The general architecture of the MURI Proxy involves intercepting and acting on both HTTP requests and replies. A request can be handled in one of four ways:
- Block. A blocked request is never answered; the browser’s connection is closed and the browser reports an error or uses a “broken image” icon.
- Answer. An answered request is handled directly by the proxy. In a sense, the proxy acts as a web server.
- Redirect. A redirected request is sent to a location other than for what location it was originally intended.
- Forward. A forwarded request is not modified by the proxy; it is sent to the web server for which it was originally intended.
Requests that are redirected or forwarded to a remote web server will result in a reply document, which is intercepted by the proxy. A series of transformations can be applied to the document, with the result being sent to the browser. The URL and MIME type for the document are examined to determine how it is to be transformed. The web browser will not know that the document was modified by the proxy.
At present, the MURI Proxy is capable of the following actions on HTTP requests:
- Block. The proxy blocks access to a number of sites known to serve only advertising.
- Answer. The proxy handles documents at
http://_proxy/ *. The most important is at
/start/, which launches a window with a user interface applet giving the user control of and information about the proxy.
- Redirect. The proxy redirects requests for special Java classes (see Java class filtering, below) to a site that contains bytecode for these classes.
- Forward. All other requests are forwarded.
The MURI Proxy also contains several modules for transforming Java documents:
- HTML documents containing references to an image from a blocked site are modified to omit those references.

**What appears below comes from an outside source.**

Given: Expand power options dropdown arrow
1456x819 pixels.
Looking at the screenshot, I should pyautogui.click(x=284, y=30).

- Java applets using frame windows (windows that appear outside the browser) are modified to:
- restrict the number of frame windows to ten;
- and restrict the size of frame windows to 500x400.

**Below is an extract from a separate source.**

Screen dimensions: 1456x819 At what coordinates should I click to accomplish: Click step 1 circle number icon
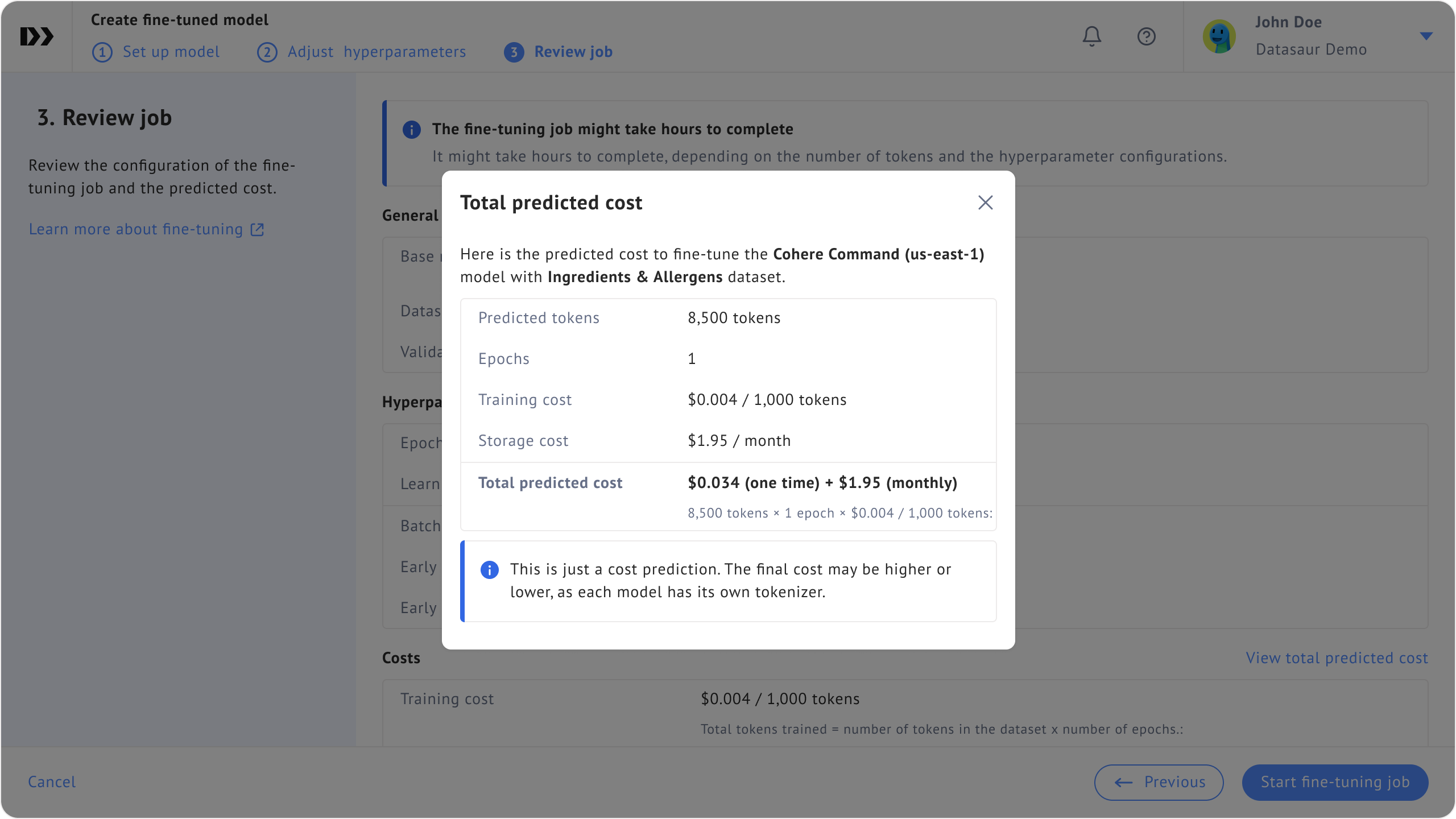coord(102,52)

To run the proxy demo, it is required that you be using a browser (such as Netscape Navigator or Microsoft Internet Explorer) that supports web proxies and Java applets.
To see the behavior of the proxy, it is recommended that you compare the behavior of your browser when the proxy is not being used to the behavior when the proxy is being used. Note: Be sure that you exit and restart your browser after changing proxy settings; otherwise, documents may be in the cache and may not be loaded through the proxy.

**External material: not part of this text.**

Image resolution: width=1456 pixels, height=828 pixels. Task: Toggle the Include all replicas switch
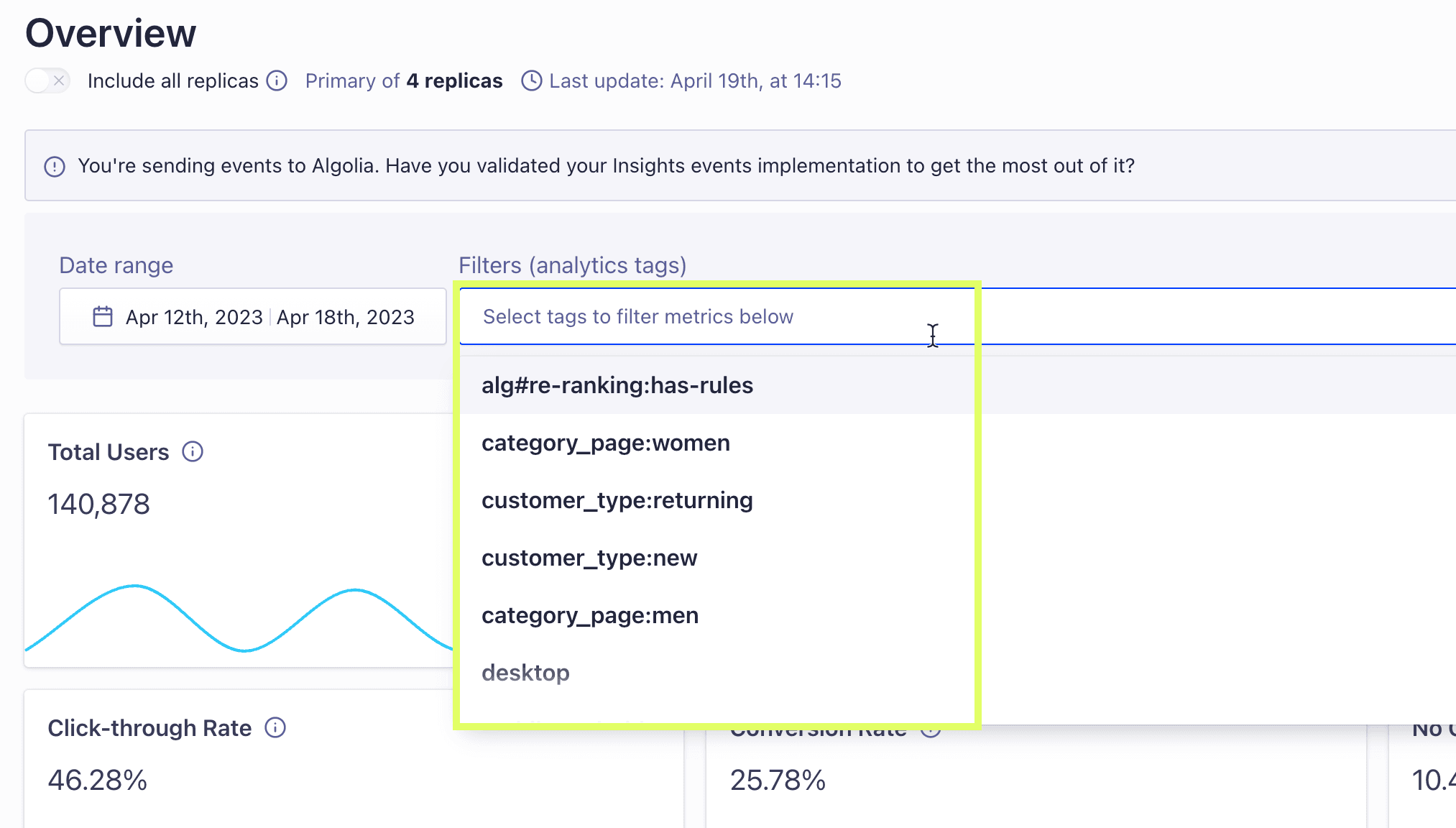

These pages will act differently when the proxy is being used:
- CNN.com and many other pages have their advertisements removed.
- Java Applets: the size and number of windows is restricted.
You can also bring up the user interface applet, which displays information about the proxy. The menus let you control which proxy modules will be active.
- mod_proxy: provide magic URLs that display the proxy’s internal state.
- mod_stdio: listen for proxy events (HTTP connections, errors, timeouts, ad removal, etc.) and display them on stdout.
- mod_curses: listen for proxy events and display them in a curses UI.
- mod_gtk: listen for proxy events and display them in a GTK UI; also allow changing settings.
- mod_ui: listen for proxy events and display them in a Java applet (not included); also allow changing settings.
- mod_stats: listen for proxy events and display statistics when the proxy exits.
- mod_timing: display slow DNS lookups and slow proxy filters.
- mod_cookies: listen for cookie events (sent by server, sent by browser) and display them on stdout.
- mod_headers: display HTTP headers (sent by server, sent by browser) on stdout.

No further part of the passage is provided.